** BEGIN SOURCE EXCERPT **

# LFTB 4/22



## Wiretime (Feb 28, 2011)

Doctored up my jake decoy with some parts from the jake the old man shot on Saturday and I've been out twice with it and haven't seen a bird.


----------



## retired dundo (Jul 21, 2015)

Wiretime said:


> Doctored up my jake decoy with some parts from the jake the old man shot on Saturday and I've been out twice with it and haven't seen a bird.
> View attachment 763822
> View attachment 763823


 good job on decoy looks great


----------



## Playin' Hooky (Aug 29, 2002)

Looks great! 
Thought about this the other day after I cut the back skin too short to get really good coverage on my plastic strutter. How did you get the tail base to stand up?


----------



## Wiretime (Feb 28, 2011)

Playin' Hooky said:


> Looks great!
> Thought about this the other day after I cut the back skin too short to get really good coverage on my plastic strutter. How did you get the tail base to stand up?


Used bondo on tail feather butts to hold them like doing a fan mount, drilled a 5/16" hole through bondo. Cut a section out of the decoy to accommodate the tail, cut a














piece of 3/4" pine the shape of the cutout and screwed through the plastic and into wood, drilled 5/16" hole through pine, used 1/4" eye bolt and wing nut to hold tail to wood.


----------

** END SOURCE EXCERPT **

• EXERCISE REQUIREMENTS
(1) Translate this sentence from the forum thread on the jake decoy into Spanish: "Doctored up my jake decoy with some parts from the jake the old man shot on Saturday and I've been out twice with it and haven't seen a bird."
(2) Name each user who posts in the forum thread on the jake decoy, listing each name only once.

** BEGIN MATERIAL **

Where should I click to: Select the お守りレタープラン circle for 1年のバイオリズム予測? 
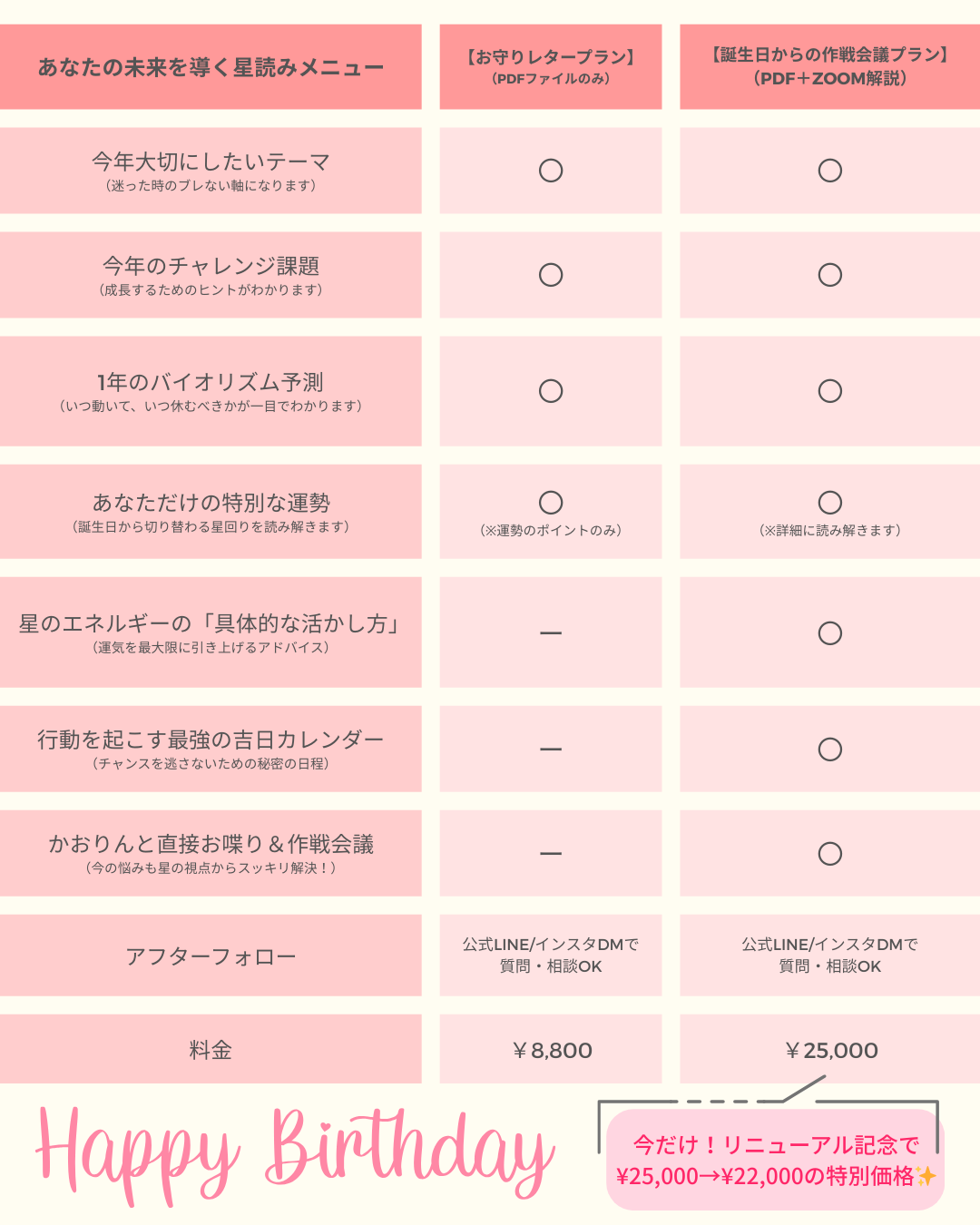coord(551,391)
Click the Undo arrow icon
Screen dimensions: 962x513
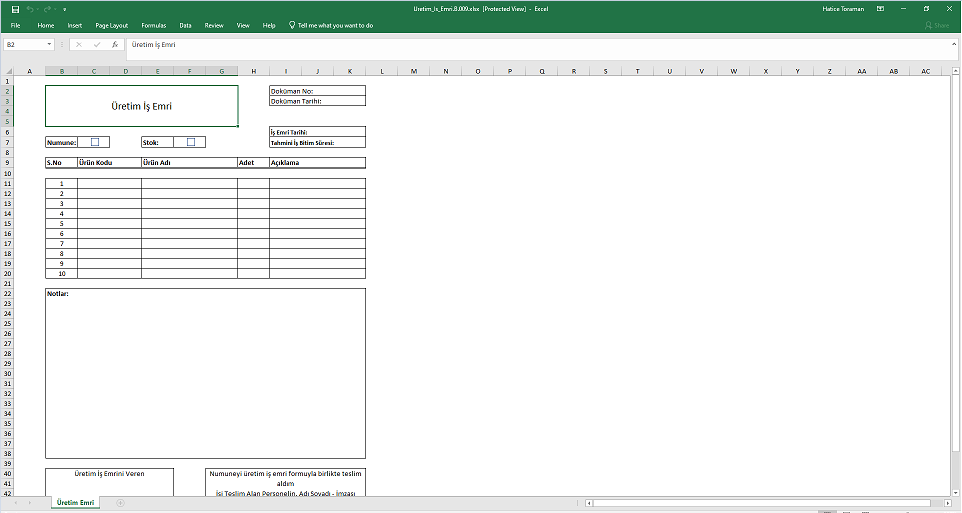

** END MATERIAL **

• ANSWERS TO THE EXERCISES
(1) Arreglé mi señuelo de pavo macho joven con algunas partes del pavo macho joven que el viejo cazó el sábado, y he salido dos veces con él y no he visto ni un ave.

(2)
Wiretime
retired dundo
Playin' Hooky